The Sequoyah National Wildlife Refuge in Oklahoma has recently adopted the use of propane cannons in their open fields to prevent wild hogs from causing harm to crops during the establishment period. This is an important strategy that aims to safeguard crop growth and mitigate losses caused by hog damage.
During my recent visit to the refuge, I heard the propane cannon going off and witnessed its effect on the surrounding wildlife. While I was able to take pictures of birds, the loud noise made deer and coyote skittish, and it was difficult to get a clear shot of them.
Although I am looking forward to visiting the refuge again during the spring, which is typically the most productive time for wildlife photography, it is crucial to address the issue of wild hogs. I have personally witnessed the destruction they can cause to crops, and the propane cannon is an essential tool in tackling this problem.

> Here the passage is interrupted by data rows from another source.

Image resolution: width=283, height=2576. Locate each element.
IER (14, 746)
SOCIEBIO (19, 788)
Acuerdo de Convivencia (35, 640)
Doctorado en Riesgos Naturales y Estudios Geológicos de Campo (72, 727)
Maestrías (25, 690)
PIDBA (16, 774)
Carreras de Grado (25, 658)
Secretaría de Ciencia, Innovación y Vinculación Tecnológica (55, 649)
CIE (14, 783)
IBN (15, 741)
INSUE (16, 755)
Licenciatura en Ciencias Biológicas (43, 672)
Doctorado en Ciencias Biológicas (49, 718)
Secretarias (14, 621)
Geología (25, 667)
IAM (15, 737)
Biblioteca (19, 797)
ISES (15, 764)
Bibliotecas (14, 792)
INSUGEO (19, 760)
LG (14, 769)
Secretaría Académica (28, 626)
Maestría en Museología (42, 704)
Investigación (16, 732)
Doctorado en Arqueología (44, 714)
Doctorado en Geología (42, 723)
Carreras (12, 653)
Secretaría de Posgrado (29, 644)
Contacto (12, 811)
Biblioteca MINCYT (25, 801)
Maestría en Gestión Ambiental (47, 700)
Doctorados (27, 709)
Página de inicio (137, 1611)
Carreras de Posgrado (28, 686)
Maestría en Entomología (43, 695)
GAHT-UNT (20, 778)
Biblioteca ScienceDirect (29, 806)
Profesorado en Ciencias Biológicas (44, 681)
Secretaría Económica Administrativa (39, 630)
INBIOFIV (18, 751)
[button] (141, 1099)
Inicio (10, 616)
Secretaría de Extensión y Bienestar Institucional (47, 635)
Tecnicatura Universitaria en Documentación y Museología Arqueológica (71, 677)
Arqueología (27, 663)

Propane cannons work by emitting a loud noise that startles and scares the hogs away from the area. This non-lethal approach to wildlife population control has gained popularity in recent years due to its effectiveness and humane nature. Furthermore, propane cannons are relatively easy to use and can cover a large area, making them a cost-effective option for farmers and wildlife refuges alike.

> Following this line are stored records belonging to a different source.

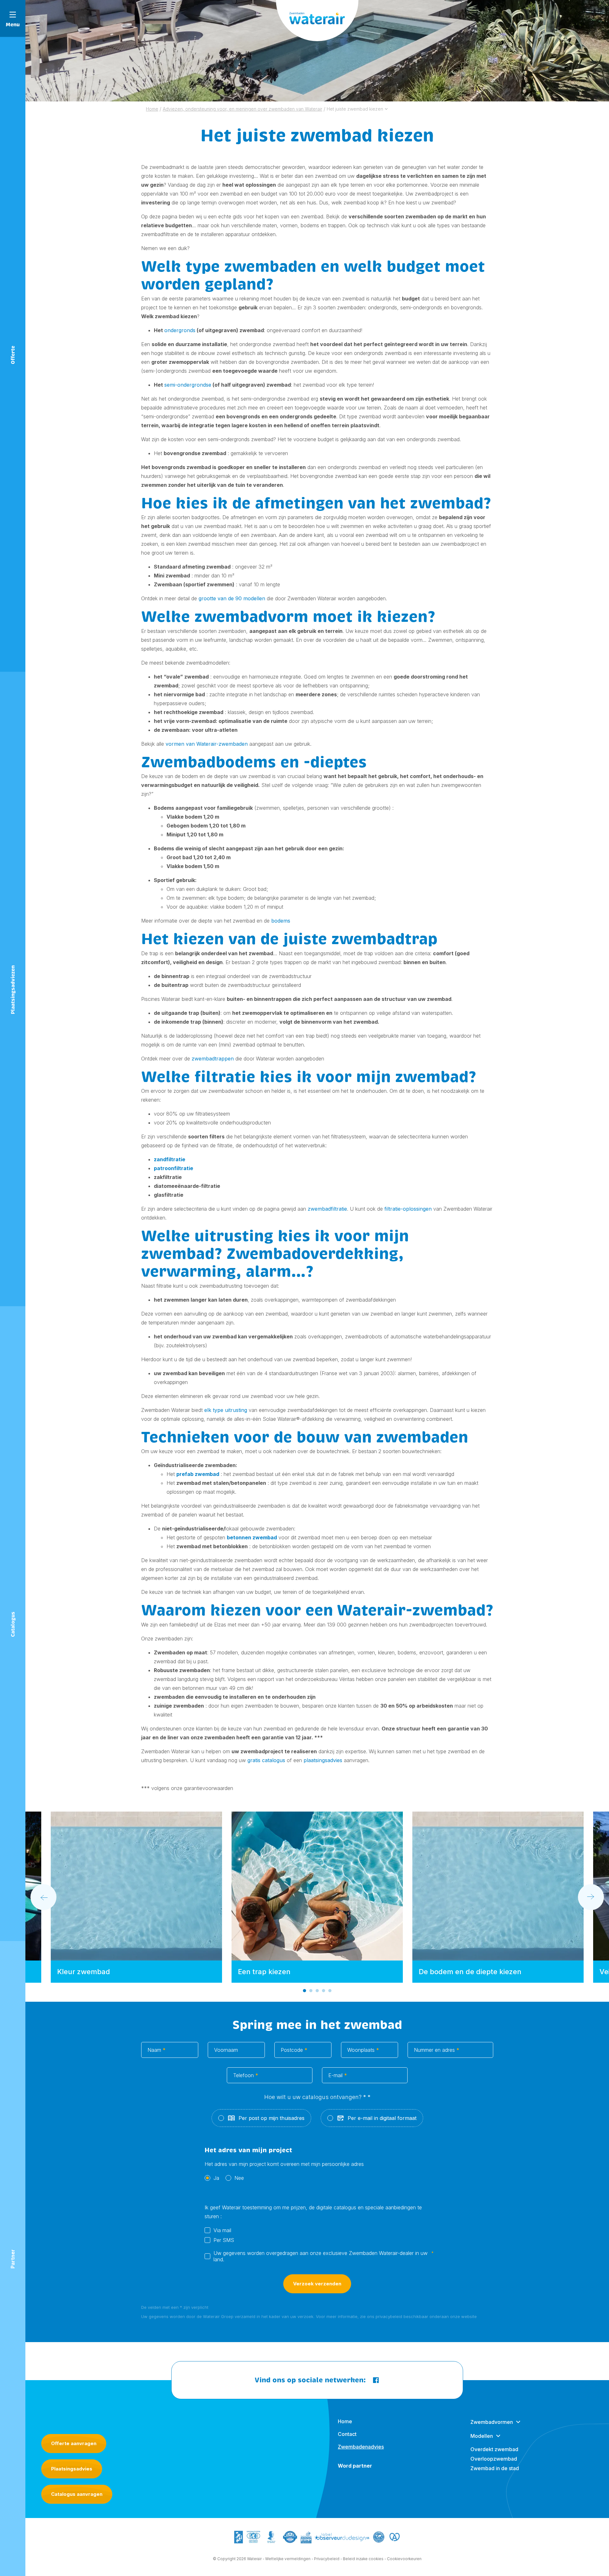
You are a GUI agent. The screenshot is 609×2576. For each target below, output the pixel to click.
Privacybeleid (326, 2558)
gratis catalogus (266, 1760)
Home (345, 2421)
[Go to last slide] (43, 1897)
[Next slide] (591, 1897)
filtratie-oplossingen (408, 1209)
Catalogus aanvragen (76, 2494)
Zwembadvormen (491, 2422)
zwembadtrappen (213, 1058)
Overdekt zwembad (494, 2449)
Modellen (481, 2436)
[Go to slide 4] (323, 1990)
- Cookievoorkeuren (403, 2558)
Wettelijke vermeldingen (288, 2558)
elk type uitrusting (225, 1410)
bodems (280, 921)
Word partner (355, 2466)
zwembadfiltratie (327, 1209)
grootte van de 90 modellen (232, 598)
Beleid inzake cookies (363, 2558)
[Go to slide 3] (317, 1990)
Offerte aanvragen (73, 2443)
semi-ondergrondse (187, 385)
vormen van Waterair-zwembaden (207, 744)
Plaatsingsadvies (71, 2469)
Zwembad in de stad (494, 2468)
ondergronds (179, 330)
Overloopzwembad (493, 2459)
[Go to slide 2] (310, 1990)
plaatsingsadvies (323, 1760)
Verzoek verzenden (317, 2284)
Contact (347, 2434)
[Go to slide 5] (329, 1990)
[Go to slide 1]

Although the use of propane cannons may have a temporary impact on wildlife behavior, it is important to bear in mind that their primary objective is to promote healthy crop growth and safeguard the ecosystem from harmful animals. Therefore, it is crucial to strike a balance between wildlife management and preservation. As a photographer, I will continue to visit the refuge but understand that some visits may be affected by the use of propane cannons.